REQUIRED ACTION 1 |
According to the post on A Rap on Race, when was the conversation between James Baldwin and Margaret Mead recorded?
REQUIRED ACTION 2 |
In the post on A Rap on Race, Mead names the things she used to say "we had to do." List all of them.
REQUIRED ACTION 3 |
Extract a passage from the post on A Rap on Race, beginning at the words "MEAD: Skin color" and stopping after "about this passage.".

I recently read A Rap on Race, the book-length transcript of a conversation between James Baldwin and Margaret Mead, recorded in
the summer of 1970. As I said two weeks ago, it’s a fascinating book, and I’m going to be posting excerpts each Wednesday for the next while. I put up the first last week — here’s the second, somewhat condensed from the original:

MEAD: This was, I suppose, twenty-five years ago. I was speaking in those days about three things we had to do: appreciate cultural differences, respect political and religious differences, and ignore race. Absolutely ignore race.

BALDWIN: Ignore race. That certainly seemed perfectly sound and true.

MEAD: Yes, but it isn’t anymore. You see, it really isn’t true. This was wrong, because —

BALDWIN: Because race cannot be ignored.

MEAD: Skin color can’t be ignored. It is real.

BALDWIN: It was a great revelation for me when I found myself finally in France among all kinds of very different people — I mean, at least different from anybody I had met in America. And I realized one day that somebody asked me about a friend of mine who, in fact, when I thought about it, is probably North African, but I really did not remember whether he was white or black. It simply had never occurred to me.

Three things jump out at me about this passage.

First, there’s the obvious fact that Baldwin and Mead, speaking forty years ago, regard the idea of racial “colorblindness” as a quaint relic of Jim Crow-era liberalism. It was something that seemed to make sense back in the fifties, they agree, but not anymore. Not in 1970. The fact that we’re still, as a culture, debating this in 2011 is striking.

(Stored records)
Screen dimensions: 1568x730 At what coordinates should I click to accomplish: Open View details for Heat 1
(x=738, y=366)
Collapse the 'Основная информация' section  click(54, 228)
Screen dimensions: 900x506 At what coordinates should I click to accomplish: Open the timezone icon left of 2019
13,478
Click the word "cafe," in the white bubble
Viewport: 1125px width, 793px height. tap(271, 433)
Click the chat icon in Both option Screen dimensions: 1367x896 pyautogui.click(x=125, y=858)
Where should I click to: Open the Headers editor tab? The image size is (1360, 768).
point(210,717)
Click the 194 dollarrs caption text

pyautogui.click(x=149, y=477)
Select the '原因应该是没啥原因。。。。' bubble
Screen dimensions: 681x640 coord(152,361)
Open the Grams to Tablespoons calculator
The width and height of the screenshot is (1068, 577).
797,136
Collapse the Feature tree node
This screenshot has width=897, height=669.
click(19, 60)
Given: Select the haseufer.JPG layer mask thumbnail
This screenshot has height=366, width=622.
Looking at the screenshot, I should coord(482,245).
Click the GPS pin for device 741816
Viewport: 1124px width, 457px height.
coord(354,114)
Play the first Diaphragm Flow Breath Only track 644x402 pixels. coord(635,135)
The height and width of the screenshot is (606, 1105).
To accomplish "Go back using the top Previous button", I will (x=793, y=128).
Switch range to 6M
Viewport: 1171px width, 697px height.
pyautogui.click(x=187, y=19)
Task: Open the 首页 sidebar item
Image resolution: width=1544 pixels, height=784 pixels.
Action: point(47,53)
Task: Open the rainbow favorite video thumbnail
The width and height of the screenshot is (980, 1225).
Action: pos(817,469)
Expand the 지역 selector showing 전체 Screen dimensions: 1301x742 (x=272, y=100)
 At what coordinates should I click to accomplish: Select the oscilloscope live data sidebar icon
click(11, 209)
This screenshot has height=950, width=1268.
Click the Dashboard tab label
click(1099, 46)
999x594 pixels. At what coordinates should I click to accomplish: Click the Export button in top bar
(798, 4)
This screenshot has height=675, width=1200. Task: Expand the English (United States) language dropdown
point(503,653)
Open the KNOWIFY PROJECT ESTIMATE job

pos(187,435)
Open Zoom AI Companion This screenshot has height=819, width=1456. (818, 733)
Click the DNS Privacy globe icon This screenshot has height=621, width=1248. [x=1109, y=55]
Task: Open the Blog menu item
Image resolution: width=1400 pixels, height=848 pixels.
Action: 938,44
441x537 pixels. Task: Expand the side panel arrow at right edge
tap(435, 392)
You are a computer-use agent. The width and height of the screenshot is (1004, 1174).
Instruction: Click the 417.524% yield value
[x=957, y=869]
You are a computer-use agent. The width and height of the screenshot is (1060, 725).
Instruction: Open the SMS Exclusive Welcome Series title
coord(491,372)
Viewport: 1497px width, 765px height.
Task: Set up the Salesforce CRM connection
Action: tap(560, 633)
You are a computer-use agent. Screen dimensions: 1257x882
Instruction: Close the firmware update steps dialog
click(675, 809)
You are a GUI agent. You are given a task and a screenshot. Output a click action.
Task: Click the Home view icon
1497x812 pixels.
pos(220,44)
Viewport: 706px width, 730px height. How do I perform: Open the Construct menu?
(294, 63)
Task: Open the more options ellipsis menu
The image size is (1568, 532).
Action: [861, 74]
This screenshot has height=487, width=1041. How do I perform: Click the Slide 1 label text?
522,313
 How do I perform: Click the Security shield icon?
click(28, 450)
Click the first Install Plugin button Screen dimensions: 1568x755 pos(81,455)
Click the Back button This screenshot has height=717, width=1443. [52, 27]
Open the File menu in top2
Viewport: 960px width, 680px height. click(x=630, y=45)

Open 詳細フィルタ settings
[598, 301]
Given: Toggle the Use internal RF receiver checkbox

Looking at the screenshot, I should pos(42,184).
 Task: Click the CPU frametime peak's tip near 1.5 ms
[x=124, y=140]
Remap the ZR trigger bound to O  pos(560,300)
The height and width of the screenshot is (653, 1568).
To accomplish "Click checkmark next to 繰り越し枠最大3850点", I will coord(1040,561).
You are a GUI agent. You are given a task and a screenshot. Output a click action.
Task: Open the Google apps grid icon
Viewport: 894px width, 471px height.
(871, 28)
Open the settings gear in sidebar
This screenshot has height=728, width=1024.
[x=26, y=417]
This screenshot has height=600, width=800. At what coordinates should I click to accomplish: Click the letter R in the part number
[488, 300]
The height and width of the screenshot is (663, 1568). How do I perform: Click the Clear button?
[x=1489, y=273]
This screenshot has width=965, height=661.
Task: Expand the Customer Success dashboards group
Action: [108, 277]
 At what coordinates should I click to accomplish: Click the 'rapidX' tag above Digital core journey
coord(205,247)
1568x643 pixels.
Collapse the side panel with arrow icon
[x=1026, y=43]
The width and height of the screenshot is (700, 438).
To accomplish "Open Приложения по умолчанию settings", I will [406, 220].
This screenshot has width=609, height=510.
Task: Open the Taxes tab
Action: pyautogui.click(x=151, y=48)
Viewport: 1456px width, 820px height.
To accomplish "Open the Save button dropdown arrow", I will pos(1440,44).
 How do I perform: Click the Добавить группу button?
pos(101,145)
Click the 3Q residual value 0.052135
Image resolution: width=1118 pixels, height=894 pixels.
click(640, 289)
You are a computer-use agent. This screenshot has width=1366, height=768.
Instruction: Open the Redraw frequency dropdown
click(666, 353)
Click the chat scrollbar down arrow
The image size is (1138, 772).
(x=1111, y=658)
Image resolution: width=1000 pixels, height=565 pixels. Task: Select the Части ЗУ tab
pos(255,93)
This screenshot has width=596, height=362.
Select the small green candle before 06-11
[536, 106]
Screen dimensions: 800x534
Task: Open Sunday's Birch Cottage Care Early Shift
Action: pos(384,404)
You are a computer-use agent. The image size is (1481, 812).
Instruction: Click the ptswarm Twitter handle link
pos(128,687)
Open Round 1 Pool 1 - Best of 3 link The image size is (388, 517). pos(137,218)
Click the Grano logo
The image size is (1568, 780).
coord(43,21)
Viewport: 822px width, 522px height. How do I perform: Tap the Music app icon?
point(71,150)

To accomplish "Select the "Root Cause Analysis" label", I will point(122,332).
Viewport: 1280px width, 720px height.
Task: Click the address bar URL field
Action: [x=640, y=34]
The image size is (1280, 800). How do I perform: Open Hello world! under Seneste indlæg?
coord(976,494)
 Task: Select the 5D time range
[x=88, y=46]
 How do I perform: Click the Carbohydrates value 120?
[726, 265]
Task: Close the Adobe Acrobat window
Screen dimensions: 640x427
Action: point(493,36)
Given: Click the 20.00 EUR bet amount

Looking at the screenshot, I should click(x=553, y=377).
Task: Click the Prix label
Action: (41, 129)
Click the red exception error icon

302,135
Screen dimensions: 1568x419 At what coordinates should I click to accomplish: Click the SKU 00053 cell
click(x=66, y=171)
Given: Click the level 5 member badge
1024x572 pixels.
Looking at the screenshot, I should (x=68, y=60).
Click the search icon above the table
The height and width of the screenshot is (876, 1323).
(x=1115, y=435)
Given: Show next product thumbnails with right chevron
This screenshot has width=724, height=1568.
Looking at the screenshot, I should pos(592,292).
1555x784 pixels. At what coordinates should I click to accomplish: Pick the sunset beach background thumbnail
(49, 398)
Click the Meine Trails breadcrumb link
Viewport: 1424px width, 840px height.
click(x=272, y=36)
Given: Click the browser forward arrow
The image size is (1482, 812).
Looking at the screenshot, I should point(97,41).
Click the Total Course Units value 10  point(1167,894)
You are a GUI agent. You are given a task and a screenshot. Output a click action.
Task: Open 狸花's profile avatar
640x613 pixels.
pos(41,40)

RESULT 1 |
It was recorded in the summer of 1970.

RESULT 2 |
- Appreciate cultural differences
- Respect political and religious differences
- Ignore race

RESULT 3 |
MEAD: Skin color can’t be ignored. It is real.

BALDWIN: It was a great revelation for me when I found myself finally in France among all kinds of very different people — I mean, at least different from anybody I had met in America. And I realized one day that somebody asked me about a friend of mine who, in fact, when I thought about it, is probably North African, but I really did not remember whether he was white or black. It simply had never occurred to me.

Three things jump out at me about this passage.